A smooth sphere impinging on another one at rest; after the collision their directions of motion are at right angles. Show that if they are assumed perfectly elastic, their masses must be equal.
A particle is suspended from a fixed point by a light elastic string. Show that the period of vertical oscillation is that of a simple pendulum of length \(l-l_0\), where \(l\) is the equilibrium length of the string and \(l_0\) its natural length. If the oscillations are of amplitude \(a\) and if when the particle is at the lowest point of its path it receives a downward blow which gives it a velocity \(u\), show that the time from the lowest to the highest point of the new path is \[ \sqrt{\frac{l-l_0}{g}} + \sqrt{\frac{l-l_0}{g}}\left\{\pi-\tan^{-1}\left(u\sqrt{\frac{l-l_0}{a^2g}}\right)\right\}. \]
Any point \(X\) is taken in the side \(CD\) of a rectangle \(ABCD\), and the line through \(A\) perpendicular to \(AX\) cuts \(BC\) in \(Y\). Prove that, if \(XY\) cuts \(BD\) in \(N\), then \(AN\) is perpendicular to \(XY\).
\(AOA'\) is a fixed diameter of an ellipse whose centre is \(O\), and \(P,Q\) are points in which the ellipse is cut by a pair of conjugate diameters. Prove by orthogonal projection or otherwise that the locus of the point of intersection of \(AP\) with \(A'Q\) is a similar ellipse whose centre lies on the given ellipse.
Prove that \(a+b+c+d\) is a factor of the expression \[ 2(a^4+b^4+c^4+d^4)-(a^2+b^2+c^2+d^2)^2+8abcd. \] Shew that \(a+b-c-d\) is also a factor, and find the remaining factors.
Shew that, if \(b\) is small compared with \(a\), the expression \((a-b)^n/(a+b)^n\) is approximately equal to \((a-nb)/(a+nb)\). When \(n<\frac{1}{2}\), and \(b/a < 10^{-2}\), determine the degree of approximation.
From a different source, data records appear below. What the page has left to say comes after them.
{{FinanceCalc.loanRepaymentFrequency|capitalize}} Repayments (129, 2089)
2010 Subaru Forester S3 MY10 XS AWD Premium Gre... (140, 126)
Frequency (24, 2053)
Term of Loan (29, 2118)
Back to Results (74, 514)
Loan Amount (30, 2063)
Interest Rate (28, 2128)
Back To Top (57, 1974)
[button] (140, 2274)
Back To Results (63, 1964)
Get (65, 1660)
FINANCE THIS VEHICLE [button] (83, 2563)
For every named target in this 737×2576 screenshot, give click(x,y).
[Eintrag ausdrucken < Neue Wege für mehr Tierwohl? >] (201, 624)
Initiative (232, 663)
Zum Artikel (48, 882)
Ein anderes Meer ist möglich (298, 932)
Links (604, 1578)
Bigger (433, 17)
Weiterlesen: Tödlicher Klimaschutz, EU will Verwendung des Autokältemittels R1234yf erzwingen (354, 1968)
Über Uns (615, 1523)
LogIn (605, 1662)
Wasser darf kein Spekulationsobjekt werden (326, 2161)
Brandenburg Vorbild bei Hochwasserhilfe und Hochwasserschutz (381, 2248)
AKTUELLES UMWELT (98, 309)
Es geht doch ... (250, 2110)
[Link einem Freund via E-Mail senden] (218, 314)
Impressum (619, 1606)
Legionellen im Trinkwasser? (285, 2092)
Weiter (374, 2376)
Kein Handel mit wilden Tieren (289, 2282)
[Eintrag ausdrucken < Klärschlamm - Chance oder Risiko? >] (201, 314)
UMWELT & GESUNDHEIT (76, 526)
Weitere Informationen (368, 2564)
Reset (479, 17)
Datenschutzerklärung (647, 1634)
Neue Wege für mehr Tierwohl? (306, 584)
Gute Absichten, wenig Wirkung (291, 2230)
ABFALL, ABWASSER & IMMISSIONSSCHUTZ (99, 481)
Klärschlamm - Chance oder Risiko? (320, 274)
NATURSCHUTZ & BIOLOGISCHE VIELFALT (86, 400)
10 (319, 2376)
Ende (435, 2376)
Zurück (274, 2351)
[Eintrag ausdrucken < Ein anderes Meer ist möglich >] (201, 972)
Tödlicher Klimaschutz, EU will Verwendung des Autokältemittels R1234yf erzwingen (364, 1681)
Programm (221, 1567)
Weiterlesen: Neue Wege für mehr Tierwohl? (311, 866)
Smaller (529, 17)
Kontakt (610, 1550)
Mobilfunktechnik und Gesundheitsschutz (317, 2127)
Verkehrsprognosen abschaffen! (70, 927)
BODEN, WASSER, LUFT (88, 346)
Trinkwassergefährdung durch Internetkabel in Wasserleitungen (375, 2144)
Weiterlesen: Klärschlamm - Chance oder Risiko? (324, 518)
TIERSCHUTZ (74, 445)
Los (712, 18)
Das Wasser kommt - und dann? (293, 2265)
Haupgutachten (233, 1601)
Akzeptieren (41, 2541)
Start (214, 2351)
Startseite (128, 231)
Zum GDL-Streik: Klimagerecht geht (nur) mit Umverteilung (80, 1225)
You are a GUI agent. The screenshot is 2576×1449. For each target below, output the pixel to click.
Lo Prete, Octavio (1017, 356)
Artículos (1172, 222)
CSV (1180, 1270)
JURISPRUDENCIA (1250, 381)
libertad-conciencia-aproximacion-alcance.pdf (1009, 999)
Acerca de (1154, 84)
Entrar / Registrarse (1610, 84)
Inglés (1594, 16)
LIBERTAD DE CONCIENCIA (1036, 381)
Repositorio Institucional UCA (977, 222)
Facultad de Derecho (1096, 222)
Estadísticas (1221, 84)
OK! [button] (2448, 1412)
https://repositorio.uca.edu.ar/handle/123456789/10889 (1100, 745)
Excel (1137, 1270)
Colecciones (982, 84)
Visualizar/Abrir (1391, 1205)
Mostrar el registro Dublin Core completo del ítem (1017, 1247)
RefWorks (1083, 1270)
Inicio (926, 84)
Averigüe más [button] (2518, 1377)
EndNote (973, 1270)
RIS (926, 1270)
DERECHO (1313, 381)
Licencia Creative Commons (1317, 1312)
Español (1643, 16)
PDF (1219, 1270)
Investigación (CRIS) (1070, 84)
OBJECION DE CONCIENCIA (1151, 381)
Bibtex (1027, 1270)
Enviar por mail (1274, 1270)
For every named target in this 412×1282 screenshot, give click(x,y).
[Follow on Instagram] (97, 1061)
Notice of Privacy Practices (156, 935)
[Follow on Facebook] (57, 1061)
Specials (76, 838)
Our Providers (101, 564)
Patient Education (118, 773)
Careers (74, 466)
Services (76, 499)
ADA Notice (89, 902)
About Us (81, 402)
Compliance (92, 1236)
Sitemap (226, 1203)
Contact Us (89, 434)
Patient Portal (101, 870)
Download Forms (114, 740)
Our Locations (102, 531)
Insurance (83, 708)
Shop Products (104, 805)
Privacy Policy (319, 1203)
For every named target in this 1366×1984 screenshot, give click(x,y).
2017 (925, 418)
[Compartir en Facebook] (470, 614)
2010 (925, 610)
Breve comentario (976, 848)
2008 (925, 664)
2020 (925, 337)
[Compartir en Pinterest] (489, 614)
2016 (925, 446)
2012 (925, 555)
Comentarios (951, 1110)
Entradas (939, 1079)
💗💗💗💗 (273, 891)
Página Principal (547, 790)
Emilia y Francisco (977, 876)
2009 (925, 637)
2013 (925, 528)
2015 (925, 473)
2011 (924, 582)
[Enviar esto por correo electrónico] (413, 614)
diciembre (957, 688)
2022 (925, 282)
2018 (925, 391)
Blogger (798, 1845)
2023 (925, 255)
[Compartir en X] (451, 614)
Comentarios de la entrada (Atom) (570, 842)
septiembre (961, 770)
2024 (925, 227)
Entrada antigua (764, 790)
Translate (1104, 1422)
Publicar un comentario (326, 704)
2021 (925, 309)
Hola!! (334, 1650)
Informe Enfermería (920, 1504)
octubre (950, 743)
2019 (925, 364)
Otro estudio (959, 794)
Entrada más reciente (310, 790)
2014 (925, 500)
Prove that \[ \cos 7x - 8\cos^7x = 7\cos x\cos 2x\left(\cos 2x - 2\cos\frac{\pi}{5}\right)\left(\cos 2x - 2\cos\frac{3\pi}{5}\right). \]
The sides of a parallelogram are \(a\) and \(b\) and the acute angle between them is \(\alpha\); the acute angle between the diagonals is \(\theta\). Prove that \[ (a^2-b^2)\tan\theta = 2ab\sin\alpha. \] Determine the greatest value of the acute angle of a parallelogram whose diagonals have given lengths \(p\) and \(q\).
A variable line passes through a fixed point \((a,b)\) and cuts the co-ordinate axes in \(H\) and \(K\). The lines drawn through \(H\) parallel and perpendicular to a given line \(y=mx\) cut the axis \(x=0\) in \(Y\) and \(Y'\); and the lines drawn through \(K\) parallel to \(HY\) and \(HY'\) cut the axis \(y=0\) in \(X\) and \(X'\). Shew that the lines \(XY'\) and \(X'Y\) each pass through a fixed point which lies on a line that passes through the origin and is independent of \(m\).